Document passage:
Start
The Chairman: I want to ask about competing with China, particularly in the area of manufacturing. We have heard that it is not only low labour costs, but that it is also the lack of environmental standards, the lack of regulatory safeguards, the lack of the rule of law and the lack of labour unions. Some of our people are asking how we can compete with a state that, in effect, gives you a huge disadvantage to start with, making your product that much more expensive.
Mr. Clark: The situation with the environment is changing rapidly. The environmental protection agency has been upgraded to a full ministry. There are new laws and new regulations.
China is the biggest user of energy, and they need to conserve it. They need to conserve natural resources. They need to keep the economy clean. They have introduced a number of policies that are designed to eliminate high-polluting industries, to ensure that production is more energy efficient and cleaner.
For example, in the last year they took out 50 million tonnes of smelting capacity that was outmoded and outdated. That is about 10 per cent of their total. They have rules about new investments that preclude using antiquated technologies. In a number of sectors, including chemicals, they have policies designed to reduce pollution and emissions and to conserve resources. Wage rates are going up. We have clients who import from China, and they find the since wages have gone up the price of the product has gone up and is no longer competitive.
Industries are moving from the south of China to the north of China because the competitive situation is changing in China.
We imported about $500 million worth of auto parts from China and exported about $300 million worth to China, so there is two-way trade.
Value chains are important, structuring them is important, and building relationships is important.
Things are changing in China. The people in China are not happy with pollution. They want the environment cleaned up. They protest against chemical companies polluting waterways and lakes. They are looking for cleanups too. It is not an overnight process, but it is beginning, and the Chinese are taking it seriously.
The Chinese have introduced measures to deal with global warming. They set up global warming targets that are much more serious than what President Bush announced today. He said that by 2025 he wants to get to the point where the United States is no longer increasing emissions.
Mr. Hodgson: I think Mr. Clark is correct that there is an evolution going on. First, any firm investing in China that tries to have lower standards there is running a huge risk to their business model and their reputation. We have seen many firms that tried to have lower standards for labour that were slaughtered in the media in the West. I think of Nike and many others. That, frankly, is dumb business. I believe that good practice is exporting the North American practice.
You see that in the miners and manufacturers. They have figured out that is an important risk to their business going forward.
Second, there is a lot of noise right now about how we can build a level playing field on climate change and green taxes. Green taxes have been introduced in B.C., and I can see it coming with the next U.S. administration. There are rumbles around green tariffs where we may end up imposing an import tax on things coming from China and other countries that do not adhere to some future agreement. We are already looking at ways to create a level playing field going forward, but I put most weight on the reputation risk. If I were advising any company, I would advise them to develop the same kind of standards we are putting in place here in Canada.
Senator Peterson: You pointed out that the Chinese government purchased most of the American debt. I read recently that they are bailing out and buying Euros. Is there any potential impact on North America related to that?
End
Records supplied:
Start
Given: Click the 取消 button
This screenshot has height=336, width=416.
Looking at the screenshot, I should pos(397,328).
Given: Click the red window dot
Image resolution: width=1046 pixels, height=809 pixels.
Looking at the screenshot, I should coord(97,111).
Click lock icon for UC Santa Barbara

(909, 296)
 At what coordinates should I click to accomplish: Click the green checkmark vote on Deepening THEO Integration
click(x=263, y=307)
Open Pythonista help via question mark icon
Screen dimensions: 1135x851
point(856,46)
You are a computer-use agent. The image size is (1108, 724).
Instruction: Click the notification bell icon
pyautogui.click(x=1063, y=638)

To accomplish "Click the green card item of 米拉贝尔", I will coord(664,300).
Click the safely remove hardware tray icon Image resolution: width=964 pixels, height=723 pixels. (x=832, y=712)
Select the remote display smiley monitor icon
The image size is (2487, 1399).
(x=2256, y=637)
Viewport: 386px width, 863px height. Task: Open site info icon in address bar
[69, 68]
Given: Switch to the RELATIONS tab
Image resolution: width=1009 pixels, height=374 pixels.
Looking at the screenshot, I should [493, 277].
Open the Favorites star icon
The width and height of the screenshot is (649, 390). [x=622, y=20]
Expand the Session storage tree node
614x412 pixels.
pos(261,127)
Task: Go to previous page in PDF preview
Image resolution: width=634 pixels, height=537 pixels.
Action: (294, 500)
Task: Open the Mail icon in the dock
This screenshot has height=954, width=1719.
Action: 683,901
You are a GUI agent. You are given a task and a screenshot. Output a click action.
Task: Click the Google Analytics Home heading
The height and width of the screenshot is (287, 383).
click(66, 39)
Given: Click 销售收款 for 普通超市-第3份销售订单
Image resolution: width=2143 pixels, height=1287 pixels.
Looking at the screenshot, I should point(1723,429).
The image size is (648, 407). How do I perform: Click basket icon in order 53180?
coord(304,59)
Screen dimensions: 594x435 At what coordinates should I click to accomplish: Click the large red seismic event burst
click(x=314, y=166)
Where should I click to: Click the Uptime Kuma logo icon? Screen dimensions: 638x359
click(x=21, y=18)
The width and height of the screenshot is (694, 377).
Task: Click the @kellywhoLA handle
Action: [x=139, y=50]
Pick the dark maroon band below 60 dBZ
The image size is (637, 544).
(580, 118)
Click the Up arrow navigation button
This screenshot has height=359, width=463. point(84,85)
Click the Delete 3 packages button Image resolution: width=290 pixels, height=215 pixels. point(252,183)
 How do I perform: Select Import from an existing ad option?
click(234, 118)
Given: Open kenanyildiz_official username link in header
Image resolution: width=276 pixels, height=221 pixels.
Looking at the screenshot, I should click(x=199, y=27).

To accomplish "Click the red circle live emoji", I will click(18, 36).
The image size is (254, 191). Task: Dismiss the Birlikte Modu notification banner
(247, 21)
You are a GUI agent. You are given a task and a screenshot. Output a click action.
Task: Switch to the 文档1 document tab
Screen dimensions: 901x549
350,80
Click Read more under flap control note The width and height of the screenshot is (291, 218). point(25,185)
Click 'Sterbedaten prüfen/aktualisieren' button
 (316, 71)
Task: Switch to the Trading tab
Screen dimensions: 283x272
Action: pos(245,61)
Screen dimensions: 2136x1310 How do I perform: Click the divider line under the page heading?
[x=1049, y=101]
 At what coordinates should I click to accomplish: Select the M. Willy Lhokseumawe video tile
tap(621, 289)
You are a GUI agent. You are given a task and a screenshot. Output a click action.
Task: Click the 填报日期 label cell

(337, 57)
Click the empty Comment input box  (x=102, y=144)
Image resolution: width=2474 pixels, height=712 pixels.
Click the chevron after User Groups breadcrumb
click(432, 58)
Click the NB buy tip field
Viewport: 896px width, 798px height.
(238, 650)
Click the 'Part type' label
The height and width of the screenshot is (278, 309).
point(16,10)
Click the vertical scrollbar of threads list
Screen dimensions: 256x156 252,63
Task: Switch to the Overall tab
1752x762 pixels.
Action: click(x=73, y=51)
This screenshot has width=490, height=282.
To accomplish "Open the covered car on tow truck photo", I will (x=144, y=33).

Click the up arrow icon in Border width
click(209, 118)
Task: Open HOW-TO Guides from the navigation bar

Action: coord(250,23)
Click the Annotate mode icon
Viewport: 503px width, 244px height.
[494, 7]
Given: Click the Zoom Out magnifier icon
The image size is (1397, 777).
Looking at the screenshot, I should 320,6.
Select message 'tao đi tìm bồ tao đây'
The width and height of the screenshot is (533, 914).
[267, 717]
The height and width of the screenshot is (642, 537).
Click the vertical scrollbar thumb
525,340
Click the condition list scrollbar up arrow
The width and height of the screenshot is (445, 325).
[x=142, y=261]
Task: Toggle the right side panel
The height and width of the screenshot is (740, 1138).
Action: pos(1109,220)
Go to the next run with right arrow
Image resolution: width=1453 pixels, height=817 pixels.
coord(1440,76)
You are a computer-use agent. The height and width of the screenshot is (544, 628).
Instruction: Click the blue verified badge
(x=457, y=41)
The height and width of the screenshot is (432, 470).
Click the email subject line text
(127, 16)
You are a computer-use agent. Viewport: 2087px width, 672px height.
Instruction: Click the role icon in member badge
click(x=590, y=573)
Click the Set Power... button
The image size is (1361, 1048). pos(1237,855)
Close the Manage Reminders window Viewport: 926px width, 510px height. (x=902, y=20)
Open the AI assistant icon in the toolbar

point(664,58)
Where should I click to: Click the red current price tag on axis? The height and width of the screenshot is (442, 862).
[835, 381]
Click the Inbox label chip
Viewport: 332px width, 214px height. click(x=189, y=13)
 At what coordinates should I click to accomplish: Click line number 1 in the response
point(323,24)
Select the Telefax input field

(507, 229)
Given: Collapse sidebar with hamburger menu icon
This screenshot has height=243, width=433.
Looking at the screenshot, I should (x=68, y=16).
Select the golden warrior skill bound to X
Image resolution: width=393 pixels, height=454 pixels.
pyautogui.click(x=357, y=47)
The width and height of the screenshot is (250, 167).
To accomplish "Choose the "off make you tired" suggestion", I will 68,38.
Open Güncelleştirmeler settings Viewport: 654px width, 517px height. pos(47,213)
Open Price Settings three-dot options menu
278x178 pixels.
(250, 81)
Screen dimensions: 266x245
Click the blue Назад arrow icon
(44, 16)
End
What to produce:
Copy verbatim the part of the hearing transcript on competing with China starting at "China is the" and ending at "no longer competitive.".

Answer to this exercise:
China is the biggest user of energy, and they need to conserve it. They need to conserve natural resources. They need to keep the economy clean. They have introduced a number of policies that are designed to eliminate high-polluting industries, to ensure that production is more energy efficient and cleaner.
For example, in the last year they took out 50 million tonnes of smelting capacity that was outmoded and outdated. That is about 10 per cent of their total. They have rules about new investments that preclude using antiquated technologies. In a number of sectors, including chemicals, they have policies designed to reduce pollution and emissions and to conserve resources. Wage rates are going up. We have clients who import from China, and they find the since wages have gone up the price of the product has gone up and is no longer competitive.